AI-EDI-SPACE: A Co-designed Dataset for Evaluating the Quality of Public Spaces
- URL: http://arxiv.org/abs/2411.00956v1
- Date: Fri, 01 Nov 2024 18:11:29 GMT
- Title: AI-EDI-SPACE: A Co-designed Dataset for Evaluating the Quality of Public Spaces
- Authors: Shreeyash Gowaikar, Hugo Berard, Rashid Mushkani, Emmanuel Beaudry Marchand, Toumadher Ammar, Shin Koseki,
- Abstract summary: Crowdsourcing often employs low-wage workers with poor working conditions and lacks consideration for the representativeness of annotators.
We propose a methodology involving a co-design model that actively engages stakeholders at key stages, integrating principles of Equity, Diversity, and Inclusion (EDI) to ensure diverse viewpoints.
We apply this methodology to develop a dataset and AI model for evaluating public space quality using street view images.

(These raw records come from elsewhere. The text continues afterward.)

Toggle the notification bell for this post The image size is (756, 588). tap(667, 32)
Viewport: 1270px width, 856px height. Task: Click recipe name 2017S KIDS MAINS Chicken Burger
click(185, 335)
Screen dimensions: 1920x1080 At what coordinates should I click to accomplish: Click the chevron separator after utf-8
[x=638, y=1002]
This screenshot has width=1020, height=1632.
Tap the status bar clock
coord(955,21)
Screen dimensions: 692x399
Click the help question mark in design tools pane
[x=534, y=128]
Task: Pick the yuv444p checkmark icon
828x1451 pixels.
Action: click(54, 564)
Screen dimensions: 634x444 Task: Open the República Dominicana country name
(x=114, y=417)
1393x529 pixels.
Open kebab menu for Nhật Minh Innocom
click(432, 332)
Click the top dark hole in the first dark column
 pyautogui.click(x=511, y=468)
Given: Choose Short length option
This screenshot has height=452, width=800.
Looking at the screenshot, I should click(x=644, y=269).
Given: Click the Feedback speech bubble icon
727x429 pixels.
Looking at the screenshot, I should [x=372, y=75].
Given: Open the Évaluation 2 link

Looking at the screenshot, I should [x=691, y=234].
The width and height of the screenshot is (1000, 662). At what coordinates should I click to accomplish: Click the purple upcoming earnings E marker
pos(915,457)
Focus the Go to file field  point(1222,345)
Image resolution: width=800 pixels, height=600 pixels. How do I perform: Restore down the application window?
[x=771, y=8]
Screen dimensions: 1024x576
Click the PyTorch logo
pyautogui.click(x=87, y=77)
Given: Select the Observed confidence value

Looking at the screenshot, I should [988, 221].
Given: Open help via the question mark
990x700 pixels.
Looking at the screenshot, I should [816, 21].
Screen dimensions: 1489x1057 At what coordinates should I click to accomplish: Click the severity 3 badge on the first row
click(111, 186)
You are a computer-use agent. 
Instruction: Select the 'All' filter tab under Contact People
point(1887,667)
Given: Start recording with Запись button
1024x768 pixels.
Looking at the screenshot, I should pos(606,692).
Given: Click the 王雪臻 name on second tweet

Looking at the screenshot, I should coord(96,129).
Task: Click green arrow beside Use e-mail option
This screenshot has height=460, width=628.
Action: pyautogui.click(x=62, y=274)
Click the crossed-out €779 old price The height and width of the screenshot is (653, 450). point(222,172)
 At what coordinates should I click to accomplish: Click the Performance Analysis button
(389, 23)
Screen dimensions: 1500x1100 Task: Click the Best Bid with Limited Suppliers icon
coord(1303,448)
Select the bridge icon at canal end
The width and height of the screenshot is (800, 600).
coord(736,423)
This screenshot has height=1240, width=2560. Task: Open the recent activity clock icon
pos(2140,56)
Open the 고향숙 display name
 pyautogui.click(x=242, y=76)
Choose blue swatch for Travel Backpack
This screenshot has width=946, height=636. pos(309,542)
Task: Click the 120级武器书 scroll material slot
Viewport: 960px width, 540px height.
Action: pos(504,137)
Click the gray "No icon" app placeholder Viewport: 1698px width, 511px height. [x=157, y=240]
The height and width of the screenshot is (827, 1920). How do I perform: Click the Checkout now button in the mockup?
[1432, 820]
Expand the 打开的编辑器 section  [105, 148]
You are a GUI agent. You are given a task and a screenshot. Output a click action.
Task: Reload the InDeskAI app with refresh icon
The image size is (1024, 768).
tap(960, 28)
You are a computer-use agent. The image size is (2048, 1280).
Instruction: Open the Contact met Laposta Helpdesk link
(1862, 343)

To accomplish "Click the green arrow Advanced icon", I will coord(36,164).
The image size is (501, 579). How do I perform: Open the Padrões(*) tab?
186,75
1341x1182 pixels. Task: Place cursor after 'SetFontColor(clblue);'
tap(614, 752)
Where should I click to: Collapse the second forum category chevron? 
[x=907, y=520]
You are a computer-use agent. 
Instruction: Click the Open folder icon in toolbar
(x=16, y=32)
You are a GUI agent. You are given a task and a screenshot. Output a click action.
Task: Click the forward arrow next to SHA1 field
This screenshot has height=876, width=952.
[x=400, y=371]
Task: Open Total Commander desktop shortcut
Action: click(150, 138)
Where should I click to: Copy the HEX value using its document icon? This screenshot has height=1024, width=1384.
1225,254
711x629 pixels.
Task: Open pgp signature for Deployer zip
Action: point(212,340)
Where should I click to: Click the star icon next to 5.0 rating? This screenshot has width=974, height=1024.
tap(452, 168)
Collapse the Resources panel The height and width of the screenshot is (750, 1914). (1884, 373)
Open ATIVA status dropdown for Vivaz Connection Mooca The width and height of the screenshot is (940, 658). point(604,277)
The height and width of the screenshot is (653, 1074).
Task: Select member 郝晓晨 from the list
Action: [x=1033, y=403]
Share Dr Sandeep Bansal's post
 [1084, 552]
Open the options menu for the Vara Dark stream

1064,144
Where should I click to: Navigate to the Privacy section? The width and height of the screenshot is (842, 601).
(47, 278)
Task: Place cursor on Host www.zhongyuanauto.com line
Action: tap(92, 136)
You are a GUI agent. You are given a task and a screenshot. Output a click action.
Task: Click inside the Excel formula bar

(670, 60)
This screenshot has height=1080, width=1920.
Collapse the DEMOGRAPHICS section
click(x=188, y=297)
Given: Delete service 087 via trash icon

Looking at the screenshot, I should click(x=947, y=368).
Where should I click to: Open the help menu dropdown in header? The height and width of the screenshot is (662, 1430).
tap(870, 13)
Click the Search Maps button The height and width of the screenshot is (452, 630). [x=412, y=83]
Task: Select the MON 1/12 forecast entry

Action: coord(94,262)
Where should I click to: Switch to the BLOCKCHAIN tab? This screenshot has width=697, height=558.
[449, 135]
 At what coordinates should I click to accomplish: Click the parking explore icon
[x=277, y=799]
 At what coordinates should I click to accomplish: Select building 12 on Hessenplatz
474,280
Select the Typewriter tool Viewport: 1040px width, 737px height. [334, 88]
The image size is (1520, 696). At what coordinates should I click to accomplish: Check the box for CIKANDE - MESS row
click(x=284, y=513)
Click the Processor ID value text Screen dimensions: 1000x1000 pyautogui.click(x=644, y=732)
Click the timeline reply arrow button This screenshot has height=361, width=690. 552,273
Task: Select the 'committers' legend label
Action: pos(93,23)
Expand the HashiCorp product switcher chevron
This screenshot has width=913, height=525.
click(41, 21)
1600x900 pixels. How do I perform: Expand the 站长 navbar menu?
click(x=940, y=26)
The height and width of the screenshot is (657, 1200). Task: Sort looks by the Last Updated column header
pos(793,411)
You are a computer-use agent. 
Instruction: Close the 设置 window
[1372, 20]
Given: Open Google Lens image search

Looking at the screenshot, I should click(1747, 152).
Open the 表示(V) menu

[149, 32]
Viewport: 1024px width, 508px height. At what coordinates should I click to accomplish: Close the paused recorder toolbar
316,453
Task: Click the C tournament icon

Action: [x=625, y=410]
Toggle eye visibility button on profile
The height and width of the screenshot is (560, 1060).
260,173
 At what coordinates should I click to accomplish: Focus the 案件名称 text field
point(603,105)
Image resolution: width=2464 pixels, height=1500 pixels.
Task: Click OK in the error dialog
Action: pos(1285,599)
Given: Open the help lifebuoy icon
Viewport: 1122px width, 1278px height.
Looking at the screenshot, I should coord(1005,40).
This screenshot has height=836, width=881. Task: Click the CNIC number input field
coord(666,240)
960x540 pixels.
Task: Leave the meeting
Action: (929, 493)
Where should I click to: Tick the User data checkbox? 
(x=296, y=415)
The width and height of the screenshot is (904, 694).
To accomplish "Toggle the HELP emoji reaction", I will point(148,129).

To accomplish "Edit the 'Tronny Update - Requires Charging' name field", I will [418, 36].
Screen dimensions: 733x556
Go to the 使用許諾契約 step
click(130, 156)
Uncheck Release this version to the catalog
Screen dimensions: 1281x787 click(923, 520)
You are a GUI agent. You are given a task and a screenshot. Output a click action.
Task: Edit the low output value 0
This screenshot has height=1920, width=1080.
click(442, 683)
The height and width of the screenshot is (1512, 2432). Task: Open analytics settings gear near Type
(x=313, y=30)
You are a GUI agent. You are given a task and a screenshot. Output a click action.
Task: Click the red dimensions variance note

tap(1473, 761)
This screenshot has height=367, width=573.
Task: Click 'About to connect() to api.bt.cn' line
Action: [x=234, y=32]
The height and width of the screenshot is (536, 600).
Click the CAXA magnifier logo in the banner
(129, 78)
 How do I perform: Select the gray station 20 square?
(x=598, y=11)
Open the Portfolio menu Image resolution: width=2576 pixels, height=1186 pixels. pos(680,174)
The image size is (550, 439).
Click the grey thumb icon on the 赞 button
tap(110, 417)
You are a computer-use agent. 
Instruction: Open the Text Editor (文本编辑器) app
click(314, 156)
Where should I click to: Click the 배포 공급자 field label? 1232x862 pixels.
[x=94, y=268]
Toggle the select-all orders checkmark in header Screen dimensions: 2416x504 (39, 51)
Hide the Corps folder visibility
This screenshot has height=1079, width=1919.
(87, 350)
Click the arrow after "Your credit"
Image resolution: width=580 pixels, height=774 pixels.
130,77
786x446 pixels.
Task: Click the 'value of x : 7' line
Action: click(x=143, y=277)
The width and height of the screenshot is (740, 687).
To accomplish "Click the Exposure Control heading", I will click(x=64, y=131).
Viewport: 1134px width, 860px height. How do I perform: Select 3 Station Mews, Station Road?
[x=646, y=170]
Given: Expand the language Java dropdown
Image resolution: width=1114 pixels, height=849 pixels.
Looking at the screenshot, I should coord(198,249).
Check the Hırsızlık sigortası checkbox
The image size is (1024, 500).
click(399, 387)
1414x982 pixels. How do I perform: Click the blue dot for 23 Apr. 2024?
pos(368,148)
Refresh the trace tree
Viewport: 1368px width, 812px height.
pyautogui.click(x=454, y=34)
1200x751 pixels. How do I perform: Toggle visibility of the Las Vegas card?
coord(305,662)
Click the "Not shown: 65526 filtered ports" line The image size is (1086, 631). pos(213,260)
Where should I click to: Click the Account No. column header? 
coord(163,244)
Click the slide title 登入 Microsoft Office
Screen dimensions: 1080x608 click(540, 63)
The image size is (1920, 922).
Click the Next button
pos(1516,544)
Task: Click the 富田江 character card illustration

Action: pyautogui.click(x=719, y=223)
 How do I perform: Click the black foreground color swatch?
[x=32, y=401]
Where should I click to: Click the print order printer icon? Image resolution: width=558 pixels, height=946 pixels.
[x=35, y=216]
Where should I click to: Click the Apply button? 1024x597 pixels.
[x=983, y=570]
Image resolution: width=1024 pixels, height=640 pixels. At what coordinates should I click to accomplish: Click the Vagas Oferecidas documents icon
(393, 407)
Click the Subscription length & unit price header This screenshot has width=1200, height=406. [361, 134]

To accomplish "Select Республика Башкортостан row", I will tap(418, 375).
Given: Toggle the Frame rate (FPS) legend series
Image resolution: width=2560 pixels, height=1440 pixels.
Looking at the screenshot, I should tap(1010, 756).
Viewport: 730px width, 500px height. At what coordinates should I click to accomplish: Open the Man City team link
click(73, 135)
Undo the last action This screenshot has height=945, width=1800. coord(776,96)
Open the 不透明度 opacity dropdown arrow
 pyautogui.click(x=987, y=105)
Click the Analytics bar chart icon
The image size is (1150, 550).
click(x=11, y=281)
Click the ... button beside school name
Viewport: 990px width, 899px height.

- Score: 2.691611484444756
- License: http://arxiv.org/licenses/nonexclusive-distrib/1.0/
- Abstract: Advancements in AI heavily rely on large-scale datasets meticulously curated and annotated for training. However, concerns persist regarding the transparency and context of data collection methodologies, especially when sourced through crowdsourcing platforms. Crowdsourcing often employs low-wage workers with poor working conditions and lacks consideration for the representativeness of annotators, leading to algorithms that fail to represent diverse views and perpetuate biases against certain groups. To address these limitations, we propose a methodology involving a co-design model that actively engages stakeholders at key stages, integrating principles of Equity, Diversity, and Inclusion (EDI) to ensure diverse viewpoints. We apply this methodology to develop a dataset and AI model for evaluating public space quality using street view images, demonstrating its effectiveness in capturing diverse perspectives and fostering higher-quality data.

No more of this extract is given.